The Changing Landscape of the Rental Market

The Lusaka residential property market has never seen such a diversified and concentrated supply of residential real estate across the middle market.  Lusaka has changed into a city dotted with multi-storey dwelling, defined by middle market suburbs and cluster developments. The emergence of modern residential areas such as Foxdale, Meanwood (Ibex Hill, Ndeke) and the growth of Chalala has redefined the property offerings available on the market.  The older and more established residential areas (Kabulonga, Roma, Lilayi, Makeni) have experienced an increased densification of product. Lilayi and Makeni which were traditionally farming areas have now changed into residential suburbs offering cluster developments on land that was previously farmlands.  This has been a response to a number of factors:

  • Increased Demand for Residential Housing (characterised by amenities that support communal living) – with a strong rental market.
  • Maximising Land Use – Extracting further value from the land through a densification of housing to enable the creation of additional revenue from property
  • Emergence of individual real estate developers who looked to take advantage of the increased demand for a better quality of residential housing

The result of the increase in supply has now created what we see as a glut of supply on the market.  The evidence in the glut are the reduction of rental values across this segment of the market. A recent analysis of residential rental price trends carried out by Pam Golding Properties Zambia of properties located in the middle to middle-upper market in established and emerging areas showed a 30% decline (during Q4 of 2018 to Q2 2019),  in rentals from 2016 values.

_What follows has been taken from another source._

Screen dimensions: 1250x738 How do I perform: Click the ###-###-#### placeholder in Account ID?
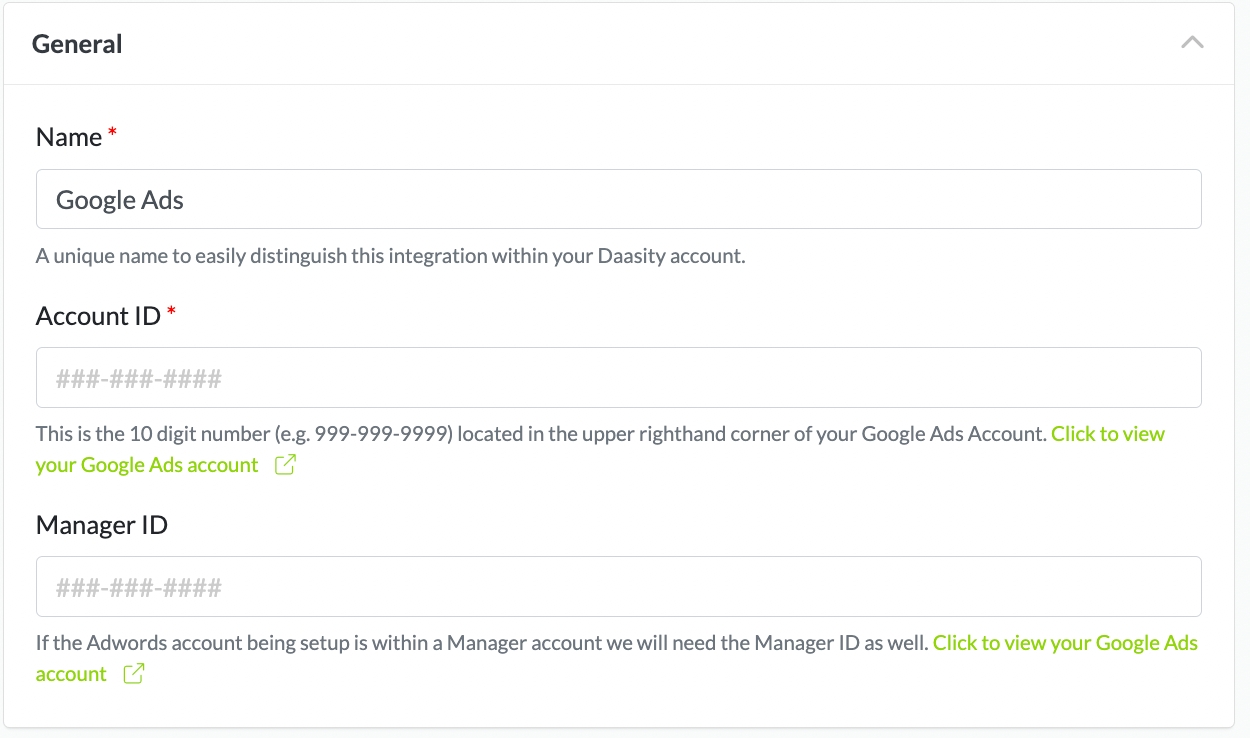138,379
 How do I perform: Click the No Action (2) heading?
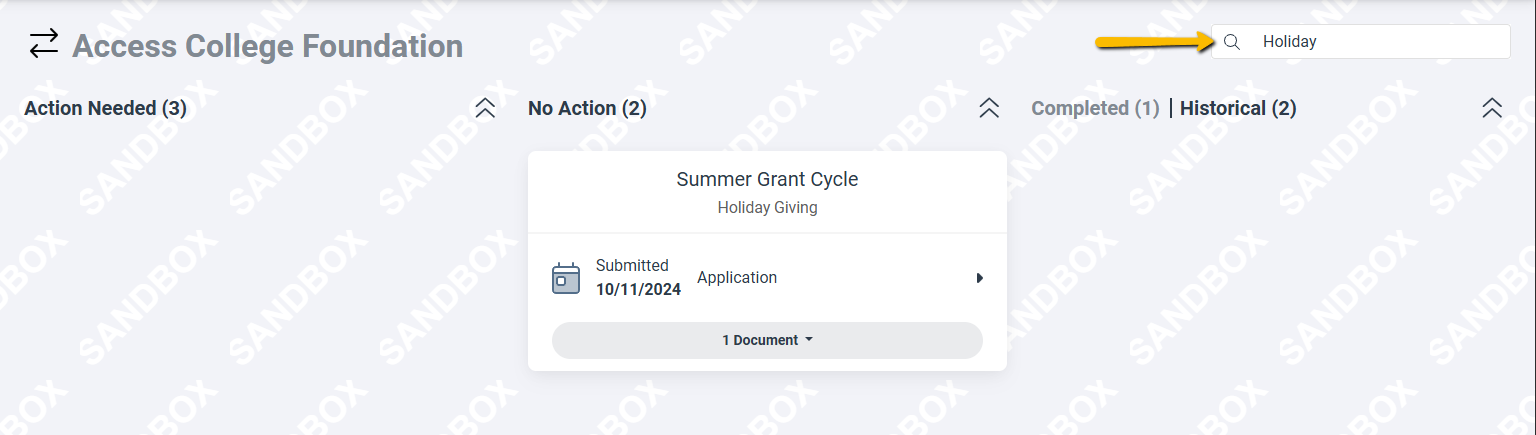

The increase in supply has now posed a challenge for the landlord of today who has to ensure that his/ her property is “seen” among all the competition that it faces. On the other hand there is a new challenge for tenants as well, this “abundant” supply created the impression that they are  now spoilt for choice; making it an even more daunting experience to select the “right” fit for themselves.

Below are some interesting statistic results that Pam Golding Properties Zambia recently researched in select residential areas:

A recent survey of a square kilometre of Foxdale, showed a 350% increase in the number of housing units over the last ten years.  A survey carried out in 2009, showed a total of 89 residential units this has since grown to 311 units within a square kilometre.

Roma which was characterised up until the mid 2000s by stand-alone houses sitting on a minimum size of 1 acre. A sample survey done showed an increase in the number of housing units in Roma (excludes the Roma Park Development) by 46%.  The increase is as a result of densification of stands that has become the norm for large residential plots.

These two areas are examples that are not unique to them but to almost every residential area in Lusaka.  The pressure on landlords is even higher as no one is no longer competing with about three or four properties but now they are competing with close to 10 properties within the price bracket and area.  A recent survey carried out by Pam Golding Properties Zambia showed that for a tenant to finally select a property of choice they have been exposed to at least 15 properties within their price bracket and at least 10 in their preferred area of choice.  The exposure is from digital platforms, to agencies and personal networks. This makes it harder for the landlord today; as competition tightens it forces innovative marketing techniques, smarter negotiations and even sweeteners for the tenants all in the aim to ensure that the property is let.

Those landlords who have chosen to “bury their heads in the sand”, have felt the impact of their properties being vacant for up to 6 months. From 2008 to 2015, a property took at the longest cycle 3 months to let, with increased stock properties remaining vacant for up to 6 months where they do not quickly adjust to the current pricing which across the board has seen a 15% drop in rentals from 2017 to 2019.

In closing, landlords are now faced with new challenges, particularly regarding how best they can position their property amidst all the competition for it to stand out. A few pointers below may assist landlords to adjust to the new market dynamics in Zambia:

Do your background Homework

Pricing – Understand the current market pricing from an objective standpoint.  Carry out an assessment of properties of similar size, similar amenities and similar fittings within your residential areas.

View other properties – A walk through other properties and see what the competition is offering is key.  Some very valuable lessons can be learnt from this exercise.

Would you like you to be your own landlord? 

Landlord Reputation –Landlords develop a reputation over time and building this is important from the onset.  Timely repairs, responsiveness (within reason) to tenant queries and requests. This is key in retaining tenants which is now more crucial than it was before.


In order to attract the right tenant “you / your property” needs to be seen in the right platforms.  “Would you go looking for a brand-new Range Rover at the second-hand car parking lot along the street or would you drive down to the dealership?”  A good quality tenant will be looking only on platforms that they trust. This trust is based on recommendations from other tenants, the credibility of the platform, previous dealings, and the reputation of the platform or agency that it has built over time.